RECORD EXTRACTS:

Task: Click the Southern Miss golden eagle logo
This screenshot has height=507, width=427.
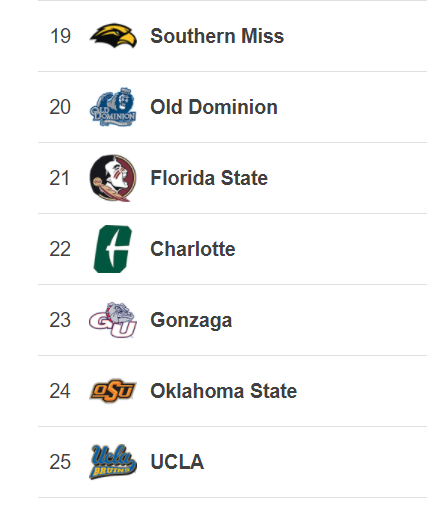Action: click(113, 36)
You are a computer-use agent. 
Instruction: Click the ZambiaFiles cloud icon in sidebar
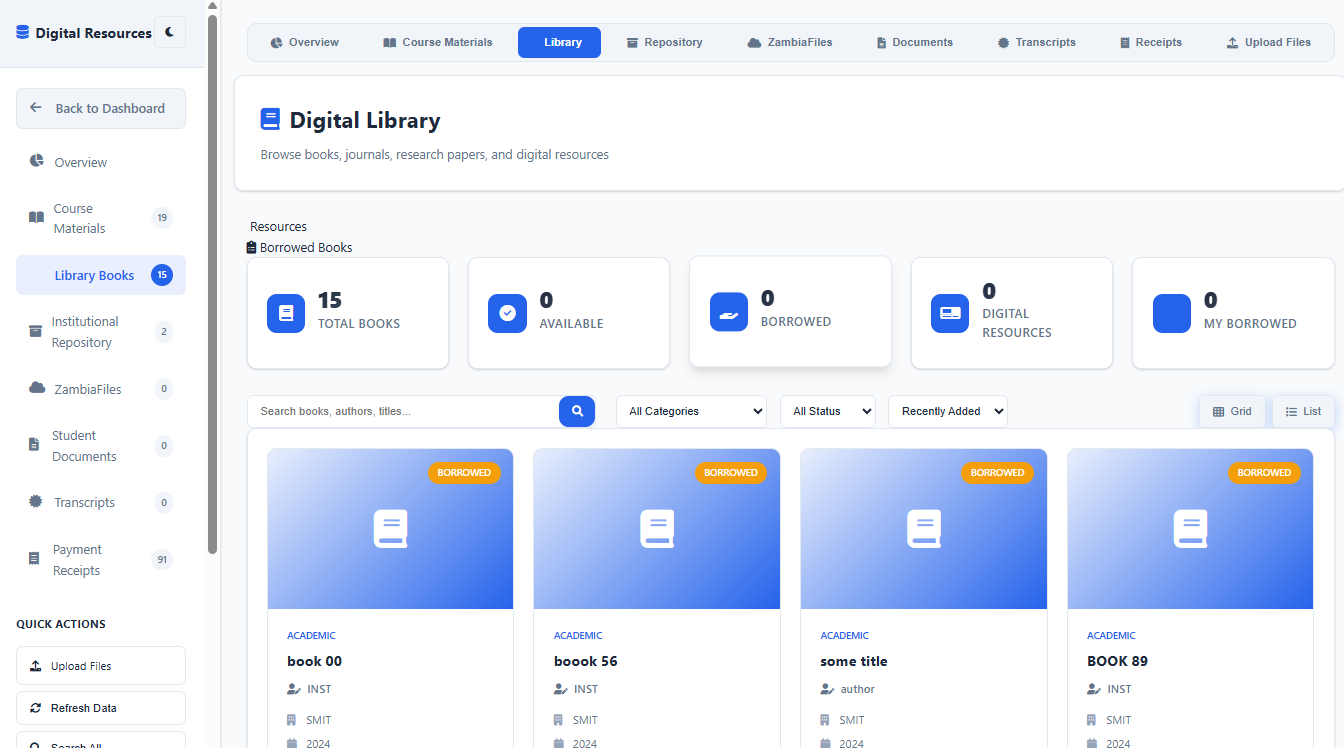pyautogui.click(x=37, y=389)
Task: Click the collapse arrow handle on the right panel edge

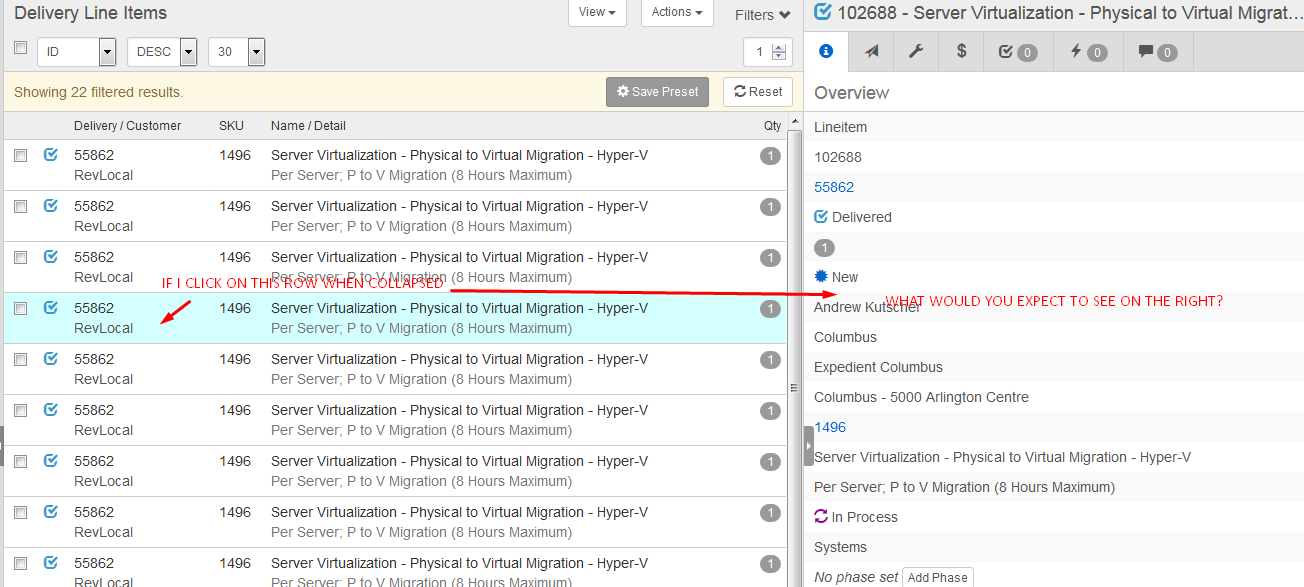Action: click(808, 446)

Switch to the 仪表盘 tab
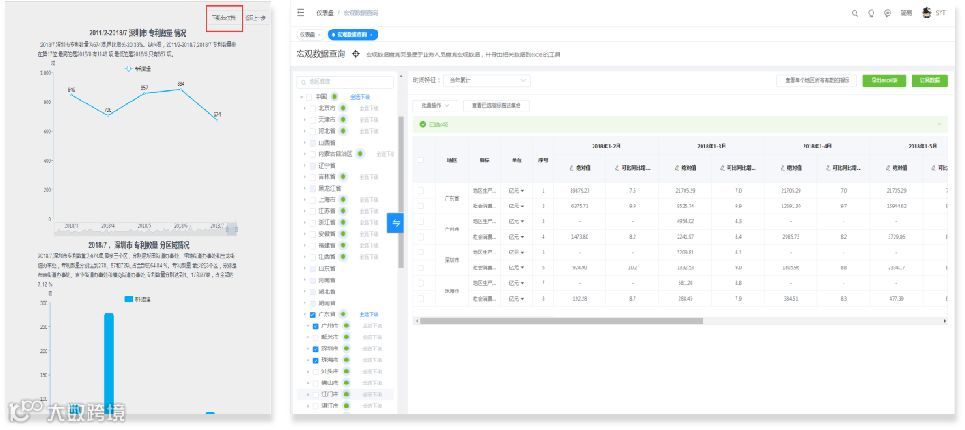(309, 35)
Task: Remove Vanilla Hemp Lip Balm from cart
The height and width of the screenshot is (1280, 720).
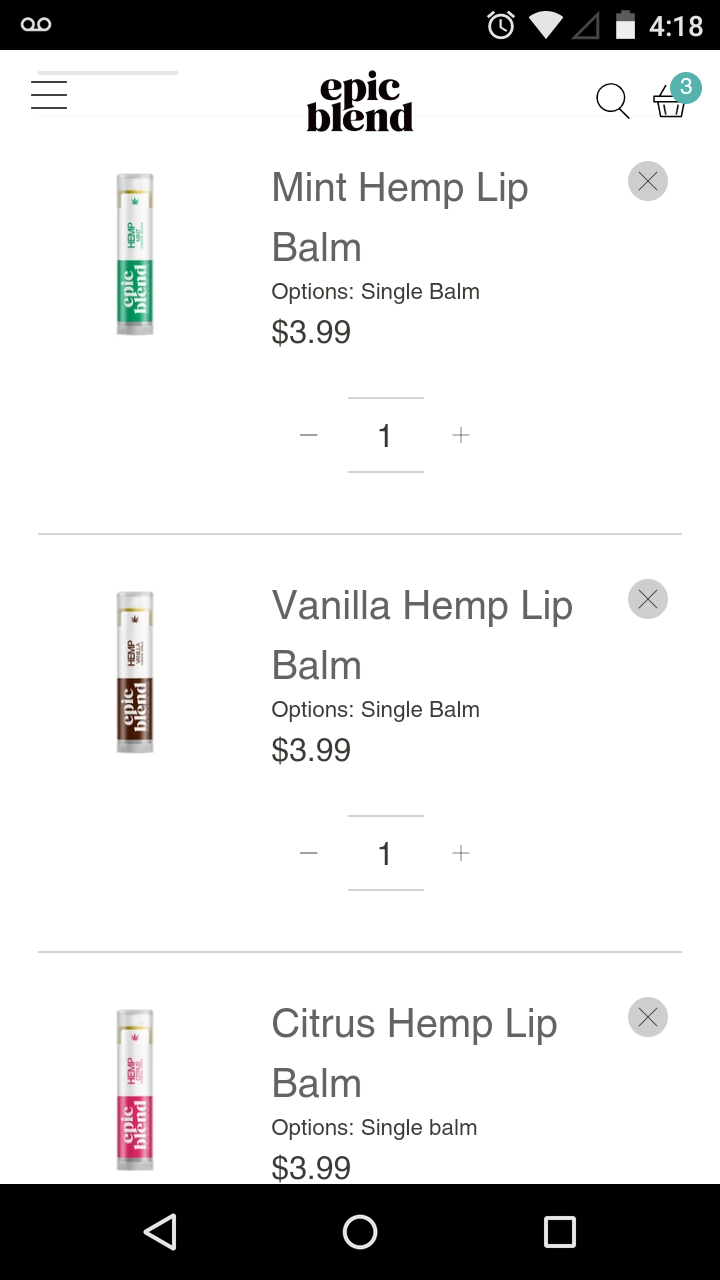Action: click(x=648, y=599)
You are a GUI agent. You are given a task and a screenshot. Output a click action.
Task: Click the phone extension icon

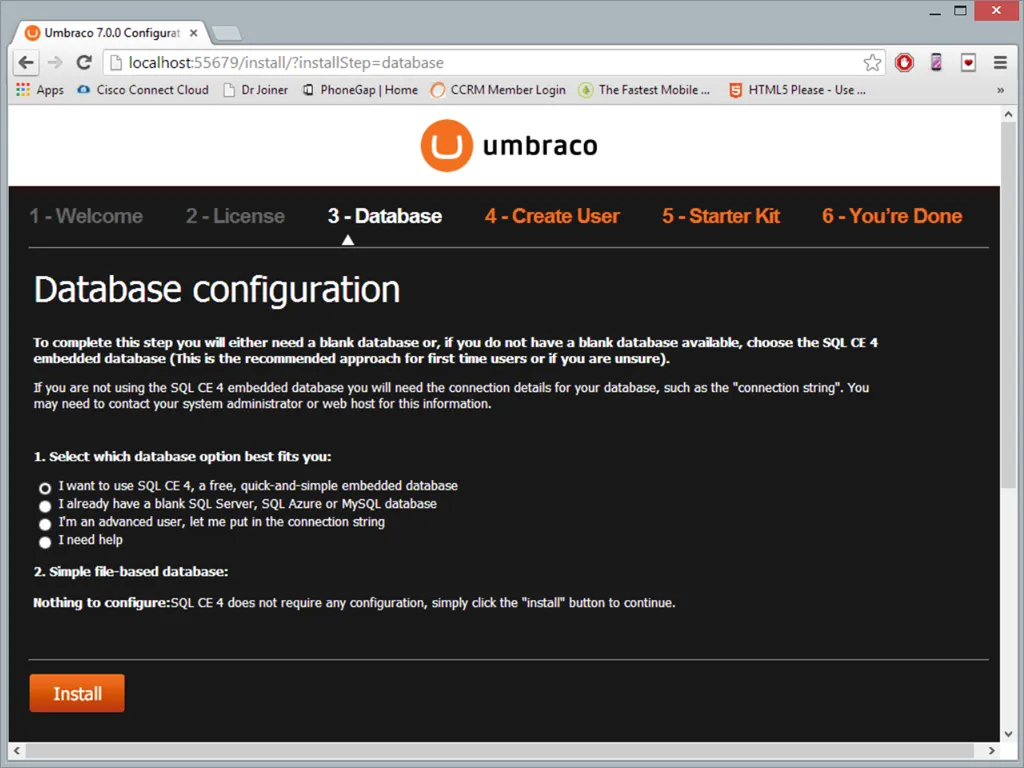coord(936,62)
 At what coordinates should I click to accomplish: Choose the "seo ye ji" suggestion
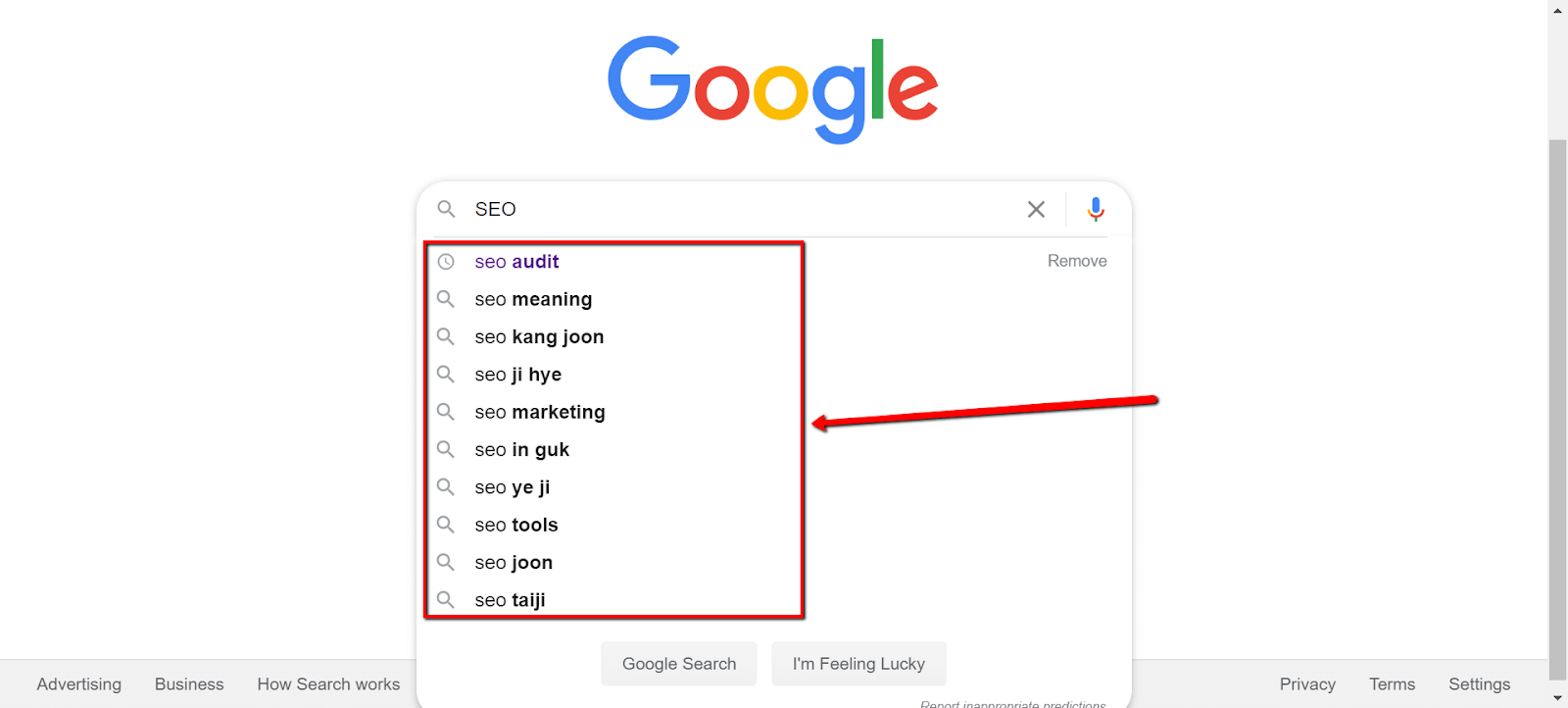click(512, 487)
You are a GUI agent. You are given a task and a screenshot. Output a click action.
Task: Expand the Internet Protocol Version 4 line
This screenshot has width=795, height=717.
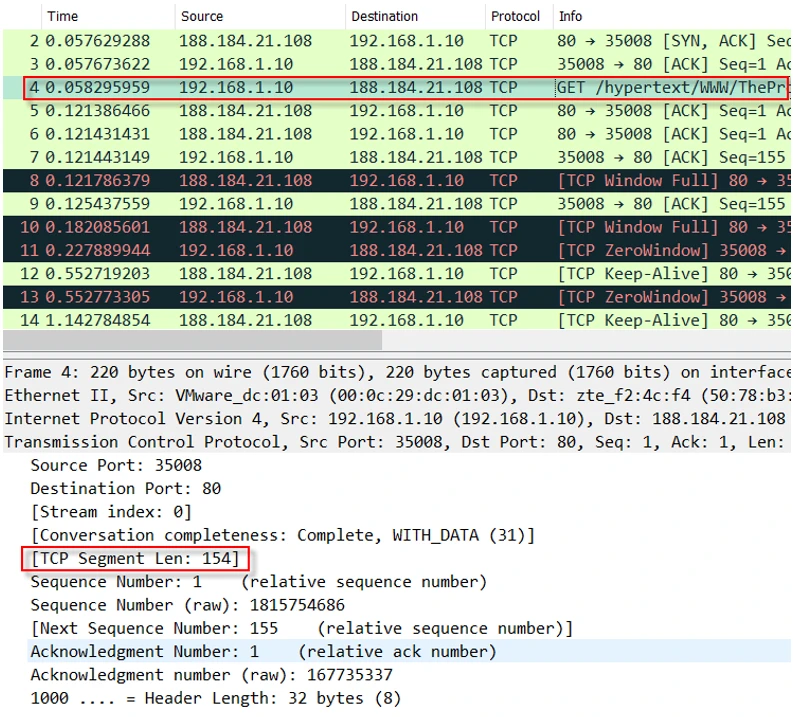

WHAT YOU SHOULD DO: Omit the pictures and reproduce the records above exactly.

OUTPUT:
Task: Click the Southern Miss golden eagle logo
This screenshot has height=507, width=427.
Action: click(113, 36)
You are a computer-use agent. 
Instruction: Click the ZambiaFiles cloud icon in sidebar
pyautogui.click(x=37, y=389)
Task: Click the collapse arrow handle on the right panel edge

Action: click(808, 446)

Switch to the 仪表盘 tab
(309, 35)
Task: Remove Vanilla Hemp Lip Balm from cart
The height and width of the screenshot is (1280, 720).
Action: click(x=648, y=599)
You are a GUI agent. You are given a task and a screenshot. Output a click action.
Task: Click the phone extension icon

coord(936,62)
 At what coordinates should I click to accomplish: Choose the "seo ye ji" suggestion
click(512, 487)
You are a GUI agent. You are given a task and a screenshot. Output a click action.
Task: Expand the Internet Protocol Version 4 line
This screenshot has width=795, height=717.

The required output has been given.